La Commission des Lois du Sénat a souhaité auditionner la Présidente de la CNIL le 15 novembre à la suite de des nombreuses interrogations ou inquiétudes qui se sont exprimées après la publication du décret du fichier TES.
À l’occasion de son audition, Isabelle FALQUE-PIERROTIN a rappelé quelques notions essentielles pour bien comprendre le dispositif et le débat qui l’entoure. Elle a aussi présenté la teneur de l’avis que la Commission a rendu en formation plénière le 29 septembre.
La carte d’identité biométrique, une longue histoire
La présidente de la CNIL a tout d’abord rappelé que les termes du débat sont connus depuis plusieurs années. Il convient notamment de distinguer deux types d’usage d’une base centrale de données biométriques :
- un usage à des fins d’identification (permettant, à partir d’une trace comme une empreinte digitale, d’identifier la personne inscrite dans le fichier) ;
- et un usage à des fins d’authentification (consistant à confirmer, grâce aux empreintes, qu’une personne est bien celle qu’elle prétend être).
Elle a également rappelé la portée de la décision de 2012 du Conseil Constitutionnel sur la carte d’identité biométrique alors envisagée, ainsi que de la décision du Conseil d’Etat relative à la base des passeports, qui avait conduit à la seule conservation de deux des huit empreintes relevées.
Le fichier TES prévu par le décret
Le fichier envisagé fusionne les bases passeports et cartes nationales d’identité (CNI), en ajoutant, pour ces dernières, la collecte en base centrale de deux empreintes digitales, à l’instar de ce qui existe pour les passeports. La finalité poursuivie par le Gouvernement est la sécurisation de la délivrance des titres et la lutte contre la fraude.
Il s’agit donc d’un changement majeur d’échelle : de 15 millions à 60 millions de titres. En revanche, à ce stade, pour les deux systèmes, aucune identification biométrique n’est possible, ni juridiquement, ni techniquement (l’accès aux empreintes n’est possible que sur la base d’éléments d’identité, et non l’inverse).
La position de la CNIL
La Présidente de la CNIL a rappelé les principaux éléments de l’analyse de la CNIL :
- La CNIL considère tout d’abord qu’un tel fichier est d’une ampleur et d’une nature inégalée, puisqu’il constituerait le premier fichier quasi exhaustif des citoyens français contenant des données biométriques.
- Cette exhaustivité comme la sensibilité des données biométriques présentent un risque de détournement de finalité. Si la Présidente a rappelé que l’objet du fichier n’est pas actuellement de permettre l’identification des personnes à partir d’une empreinte, l’existence d’une base centrale de données biométriques peut susciter, à l’avenir, la tentation de développer une telle fonctionnalité.

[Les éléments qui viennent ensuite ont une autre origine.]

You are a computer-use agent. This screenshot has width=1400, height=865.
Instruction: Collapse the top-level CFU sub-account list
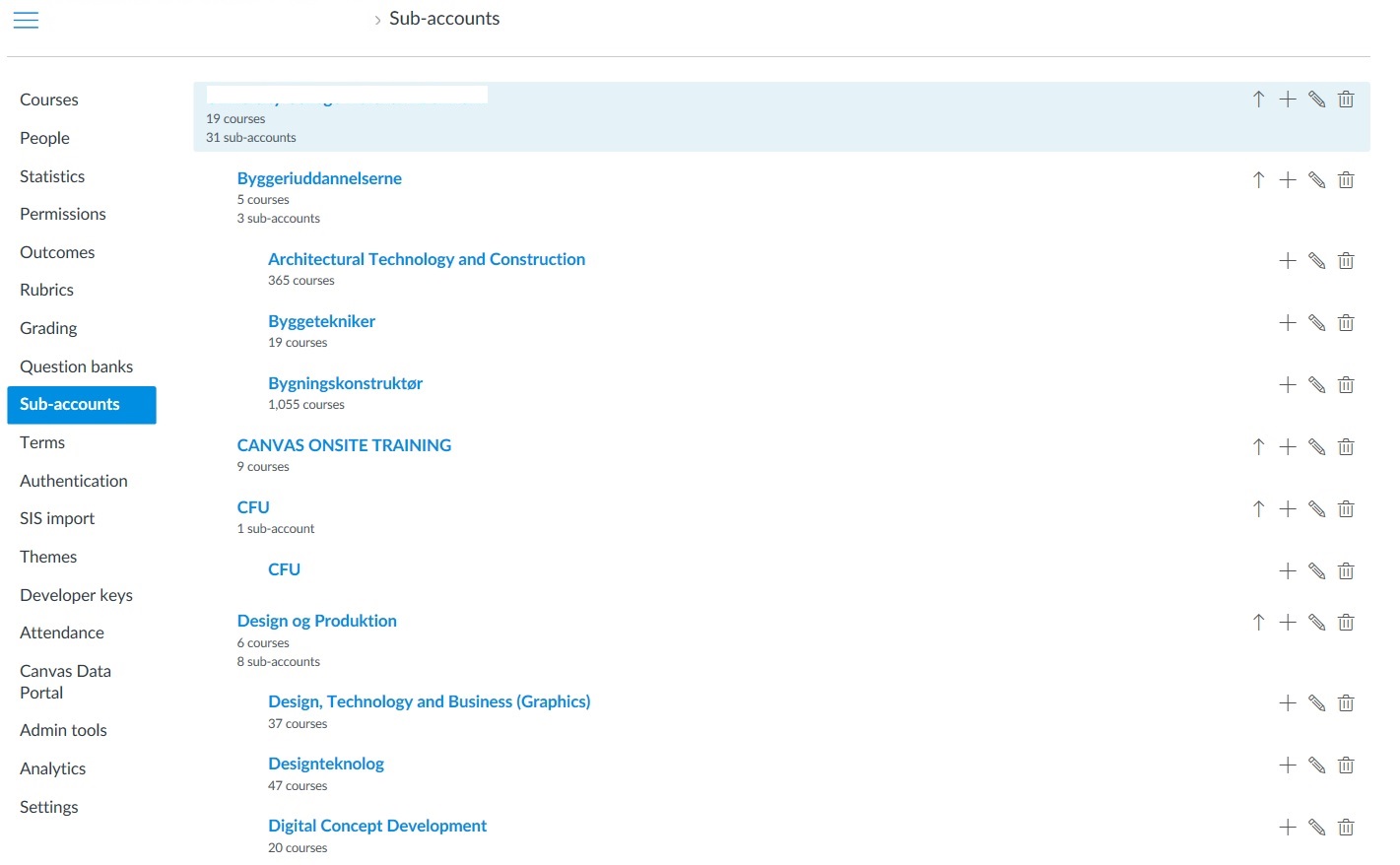tap(1258, 509)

- En outre, une telle base de données constitue une cible privilégiée en termes de cybercriminalité. Une récupération et une exploitation du fichier par des hackers aurait des conséquences considérables pour les personnes concernées.
Si la CNIL n’a pas vocation à prescrire des solutions alternatives, elle a cependant recommandé au Gouvernement :
- d’expertiser la solution d’une conservation des empreintes digitales dans une puce électronique sur la carte, ce qui exclurait les risques de détournement de finalité et de cyberattaque massive ;
- et, en tout état de cause, de procéder à l’enregistrement des seuls gabarits et non de la photographie des empreintes, également moins risquée.
Étant donné l’ampleur, l’exhaustivité et la sensibilité des données, la Présidente a rappelé que la CNIL avait demandé que la question de l’opportunité et des conditions de création d’un tel fichier soit portée devant le Parlement. Il s’agit en effet d’un débat de société sur lequel la représentation nationale doit se prononcer, et auquel la série d’auditions menée par le Parlement participe.